You are viewing a plain text version of this content. The canonical link for it is here.
Posted to user@flink.apache.org by Vladimir Stoyak <vs...@yahoo.com> on 2015/12/03 16:01:21 UTC

Read Kafka topic from the beginning

I see that Flink 0.10.1 now supports Keyed Schemas which allows us to rely on Kafka topics set to "compact" retention for data persistence.
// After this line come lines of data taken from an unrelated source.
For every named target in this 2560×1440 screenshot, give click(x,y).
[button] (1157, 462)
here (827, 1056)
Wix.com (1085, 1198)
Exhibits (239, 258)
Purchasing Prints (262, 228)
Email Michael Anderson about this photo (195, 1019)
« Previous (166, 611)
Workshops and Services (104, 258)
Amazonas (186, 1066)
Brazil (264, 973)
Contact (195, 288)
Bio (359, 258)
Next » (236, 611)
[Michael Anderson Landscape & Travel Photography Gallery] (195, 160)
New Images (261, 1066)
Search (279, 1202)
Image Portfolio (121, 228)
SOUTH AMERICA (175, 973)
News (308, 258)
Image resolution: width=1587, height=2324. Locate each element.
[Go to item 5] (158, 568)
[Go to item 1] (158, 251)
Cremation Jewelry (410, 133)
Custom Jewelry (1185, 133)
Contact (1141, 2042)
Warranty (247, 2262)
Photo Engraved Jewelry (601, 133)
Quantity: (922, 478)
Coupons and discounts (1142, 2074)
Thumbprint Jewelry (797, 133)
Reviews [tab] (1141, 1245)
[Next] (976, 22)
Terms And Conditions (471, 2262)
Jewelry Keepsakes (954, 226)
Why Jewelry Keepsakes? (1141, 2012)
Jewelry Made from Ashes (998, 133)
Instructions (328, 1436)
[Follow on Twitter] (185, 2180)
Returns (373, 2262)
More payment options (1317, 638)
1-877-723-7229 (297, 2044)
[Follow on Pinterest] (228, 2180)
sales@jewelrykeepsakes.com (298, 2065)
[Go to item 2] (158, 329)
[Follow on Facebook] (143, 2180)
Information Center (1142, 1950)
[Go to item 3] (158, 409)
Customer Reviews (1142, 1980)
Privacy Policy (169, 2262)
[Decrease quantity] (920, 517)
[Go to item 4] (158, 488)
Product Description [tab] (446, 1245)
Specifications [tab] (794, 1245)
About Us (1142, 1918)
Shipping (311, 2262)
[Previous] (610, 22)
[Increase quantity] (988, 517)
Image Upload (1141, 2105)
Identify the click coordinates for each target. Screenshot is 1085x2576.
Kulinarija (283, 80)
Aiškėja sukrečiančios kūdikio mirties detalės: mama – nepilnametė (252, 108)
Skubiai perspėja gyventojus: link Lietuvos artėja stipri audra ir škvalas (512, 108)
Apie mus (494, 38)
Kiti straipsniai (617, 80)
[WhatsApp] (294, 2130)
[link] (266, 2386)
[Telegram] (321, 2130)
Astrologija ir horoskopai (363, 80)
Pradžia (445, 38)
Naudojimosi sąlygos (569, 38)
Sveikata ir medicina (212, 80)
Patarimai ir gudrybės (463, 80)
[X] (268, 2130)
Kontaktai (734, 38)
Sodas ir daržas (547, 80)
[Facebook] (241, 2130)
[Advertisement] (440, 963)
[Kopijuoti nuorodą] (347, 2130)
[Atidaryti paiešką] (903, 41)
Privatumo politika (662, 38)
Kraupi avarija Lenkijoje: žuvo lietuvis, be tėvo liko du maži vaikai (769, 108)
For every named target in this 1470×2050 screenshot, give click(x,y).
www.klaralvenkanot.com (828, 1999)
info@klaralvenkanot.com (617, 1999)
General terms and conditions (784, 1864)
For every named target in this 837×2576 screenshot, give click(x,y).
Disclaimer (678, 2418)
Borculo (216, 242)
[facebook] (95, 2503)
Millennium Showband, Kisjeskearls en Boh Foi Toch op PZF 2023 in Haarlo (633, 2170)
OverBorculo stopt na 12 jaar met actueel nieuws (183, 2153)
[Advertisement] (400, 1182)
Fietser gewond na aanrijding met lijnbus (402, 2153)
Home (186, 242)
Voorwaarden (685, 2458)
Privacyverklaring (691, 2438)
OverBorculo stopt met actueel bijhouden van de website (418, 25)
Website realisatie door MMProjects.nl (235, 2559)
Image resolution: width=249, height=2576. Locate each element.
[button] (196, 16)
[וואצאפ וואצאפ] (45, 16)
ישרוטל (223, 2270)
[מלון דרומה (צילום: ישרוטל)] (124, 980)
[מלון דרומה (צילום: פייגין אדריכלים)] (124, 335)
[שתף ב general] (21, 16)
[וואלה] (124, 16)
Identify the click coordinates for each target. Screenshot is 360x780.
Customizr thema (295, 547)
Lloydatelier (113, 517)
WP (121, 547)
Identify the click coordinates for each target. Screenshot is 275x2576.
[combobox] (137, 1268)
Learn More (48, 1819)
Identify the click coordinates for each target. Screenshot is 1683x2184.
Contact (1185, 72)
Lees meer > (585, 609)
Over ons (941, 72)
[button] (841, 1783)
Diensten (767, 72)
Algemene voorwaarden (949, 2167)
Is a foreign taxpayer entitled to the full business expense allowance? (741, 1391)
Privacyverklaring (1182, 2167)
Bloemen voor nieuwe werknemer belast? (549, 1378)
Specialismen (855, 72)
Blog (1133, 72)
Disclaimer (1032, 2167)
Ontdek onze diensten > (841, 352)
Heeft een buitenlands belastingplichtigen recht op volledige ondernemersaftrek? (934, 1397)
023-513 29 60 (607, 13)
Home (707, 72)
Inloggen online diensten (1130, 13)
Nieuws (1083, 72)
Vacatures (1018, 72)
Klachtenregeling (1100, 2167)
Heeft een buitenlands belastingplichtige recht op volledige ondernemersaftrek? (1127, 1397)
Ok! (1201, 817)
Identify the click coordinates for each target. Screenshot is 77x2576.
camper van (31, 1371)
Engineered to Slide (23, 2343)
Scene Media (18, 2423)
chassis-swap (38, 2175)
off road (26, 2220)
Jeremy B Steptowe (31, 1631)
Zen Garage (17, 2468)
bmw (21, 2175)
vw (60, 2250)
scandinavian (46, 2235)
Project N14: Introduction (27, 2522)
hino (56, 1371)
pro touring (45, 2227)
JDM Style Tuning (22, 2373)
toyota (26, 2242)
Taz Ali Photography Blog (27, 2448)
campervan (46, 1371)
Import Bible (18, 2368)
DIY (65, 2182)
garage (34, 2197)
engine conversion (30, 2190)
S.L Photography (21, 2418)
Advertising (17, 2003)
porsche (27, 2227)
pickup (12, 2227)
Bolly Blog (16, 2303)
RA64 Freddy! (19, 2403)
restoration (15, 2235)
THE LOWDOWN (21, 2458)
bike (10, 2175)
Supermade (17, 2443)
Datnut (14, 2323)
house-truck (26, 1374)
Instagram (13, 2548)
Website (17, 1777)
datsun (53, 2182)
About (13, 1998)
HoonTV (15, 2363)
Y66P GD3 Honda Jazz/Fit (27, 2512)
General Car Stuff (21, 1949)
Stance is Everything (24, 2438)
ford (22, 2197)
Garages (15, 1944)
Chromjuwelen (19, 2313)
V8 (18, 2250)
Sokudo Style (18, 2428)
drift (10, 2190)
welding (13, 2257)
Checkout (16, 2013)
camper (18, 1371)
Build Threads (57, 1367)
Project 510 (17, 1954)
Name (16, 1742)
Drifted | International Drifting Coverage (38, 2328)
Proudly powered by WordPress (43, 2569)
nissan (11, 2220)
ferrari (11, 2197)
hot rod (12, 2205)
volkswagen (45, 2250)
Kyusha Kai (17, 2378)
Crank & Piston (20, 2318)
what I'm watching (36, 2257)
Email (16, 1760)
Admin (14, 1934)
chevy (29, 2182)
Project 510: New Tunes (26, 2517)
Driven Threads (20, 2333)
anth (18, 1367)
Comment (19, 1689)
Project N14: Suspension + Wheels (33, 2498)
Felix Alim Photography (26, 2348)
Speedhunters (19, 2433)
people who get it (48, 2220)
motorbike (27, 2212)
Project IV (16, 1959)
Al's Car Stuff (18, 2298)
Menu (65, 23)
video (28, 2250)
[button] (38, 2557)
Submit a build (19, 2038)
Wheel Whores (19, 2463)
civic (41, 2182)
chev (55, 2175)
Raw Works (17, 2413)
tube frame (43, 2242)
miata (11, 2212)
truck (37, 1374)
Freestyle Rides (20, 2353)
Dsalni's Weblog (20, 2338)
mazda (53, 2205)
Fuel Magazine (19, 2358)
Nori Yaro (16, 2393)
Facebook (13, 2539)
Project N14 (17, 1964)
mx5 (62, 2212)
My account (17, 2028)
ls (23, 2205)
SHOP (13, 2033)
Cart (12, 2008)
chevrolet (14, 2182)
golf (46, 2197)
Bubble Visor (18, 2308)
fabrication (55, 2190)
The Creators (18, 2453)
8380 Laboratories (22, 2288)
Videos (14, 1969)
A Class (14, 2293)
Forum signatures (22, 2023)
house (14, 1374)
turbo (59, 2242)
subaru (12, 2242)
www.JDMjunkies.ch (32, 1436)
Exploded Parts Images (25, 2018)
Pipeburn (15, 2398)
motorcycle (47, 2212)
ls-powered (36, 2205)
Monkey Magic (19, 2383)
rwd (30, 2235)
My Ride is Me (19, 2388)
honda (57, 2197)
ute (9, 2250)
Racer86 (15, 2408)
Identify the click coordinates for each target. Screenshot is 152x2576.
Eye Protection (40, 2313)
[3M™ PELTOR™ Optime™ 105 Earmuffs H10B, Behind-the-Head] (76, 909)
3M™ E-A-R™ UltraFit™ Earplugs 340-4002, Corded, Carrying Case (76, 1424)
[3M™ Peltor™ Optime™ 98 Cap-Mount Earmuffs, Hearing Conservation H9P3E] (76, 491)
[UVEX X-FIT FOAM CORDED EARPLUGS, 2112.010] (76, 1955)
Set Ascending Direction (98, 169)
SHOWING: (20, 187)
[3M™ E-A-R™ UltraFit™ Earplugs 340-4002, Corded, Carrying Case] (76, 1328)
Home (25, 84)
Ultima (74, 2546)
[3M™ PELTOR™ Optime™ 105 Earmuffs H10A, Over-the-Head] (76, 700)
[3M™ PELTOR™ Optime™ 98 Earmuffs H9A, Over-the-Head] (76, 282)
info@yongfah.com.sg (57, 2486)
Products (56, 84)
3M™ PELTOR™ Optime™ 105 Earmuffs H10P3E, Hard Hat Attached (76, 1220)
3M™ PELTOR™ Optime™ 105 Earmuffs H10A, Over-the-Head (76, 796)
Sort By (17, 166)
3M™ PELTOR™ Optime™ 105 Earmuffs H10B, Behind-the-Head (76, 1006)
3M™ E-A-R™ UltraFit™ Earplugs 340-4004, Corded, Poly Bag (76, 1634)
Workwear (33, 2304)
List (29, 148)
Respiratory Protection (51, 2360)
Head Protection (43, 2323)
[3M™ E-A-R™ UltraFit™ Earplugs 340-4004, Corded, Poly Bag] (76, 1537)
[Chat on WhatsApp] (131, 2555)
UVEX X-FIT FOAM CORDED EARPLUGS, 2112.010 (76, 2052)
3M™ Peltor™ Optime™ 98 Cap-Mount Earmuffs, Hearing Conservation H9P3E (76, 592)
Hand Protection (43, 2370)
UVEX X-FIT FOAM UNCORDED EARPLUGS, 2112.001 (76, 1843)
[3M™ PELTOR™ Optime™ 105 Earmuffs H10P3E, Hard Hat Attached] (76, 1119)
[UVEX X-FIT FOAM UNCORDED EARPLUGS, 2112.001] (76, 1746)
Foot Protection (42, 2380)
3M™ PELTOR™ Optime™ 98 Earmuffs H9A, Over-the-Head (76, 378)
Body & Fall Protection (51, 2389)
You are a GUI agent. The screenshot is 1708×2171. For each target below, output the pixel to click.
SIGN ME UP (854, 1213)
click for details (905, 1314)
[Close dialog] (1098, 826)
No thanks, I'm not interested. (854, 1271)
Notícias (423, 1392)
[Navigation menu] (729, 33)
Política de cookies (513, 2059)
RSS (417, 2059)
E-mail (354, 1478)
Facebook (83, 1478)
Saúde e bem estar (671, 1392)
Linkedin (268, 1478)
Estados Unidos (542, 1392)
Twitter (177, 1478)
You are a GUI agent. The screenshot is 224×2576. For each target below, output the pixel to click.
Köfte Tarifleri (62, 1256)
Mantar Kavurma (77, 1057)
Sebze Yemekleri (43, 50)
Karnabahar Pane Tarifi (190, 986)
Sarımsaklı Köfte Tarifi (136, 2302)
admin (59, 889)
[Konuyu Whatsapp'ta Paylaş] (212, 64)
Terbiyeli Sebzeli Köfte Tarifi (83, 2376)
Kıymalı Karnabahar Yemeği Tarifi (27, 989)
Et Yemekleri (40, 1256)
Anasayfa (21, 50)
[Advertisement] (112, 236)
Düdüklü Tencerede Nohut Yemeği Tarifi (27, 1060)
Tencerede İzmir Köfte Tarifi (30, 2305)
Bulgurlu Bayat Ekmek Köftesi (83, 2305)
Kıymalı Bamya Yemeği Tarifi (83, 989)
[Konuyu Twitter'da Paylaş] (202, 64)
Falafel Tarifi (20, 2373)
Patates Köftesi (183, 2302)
In our topology we wanted to set some topics with Log Compactions enabled and read topic from the beginning when the topology starts or component recovers. Does current Kafka Consumer implementation allow to read all messages in a topic from the beginning or from a specific offset.

Thanks,
Vladimir

Re: Read Kafka topic from the beginning

Posted by Robert Metzger <rm...@apache.org>.
Hi Vladimir,

Does current Kafka Consumer implementation allow to read all messages in a
> topic from the beginning or from a specific offset.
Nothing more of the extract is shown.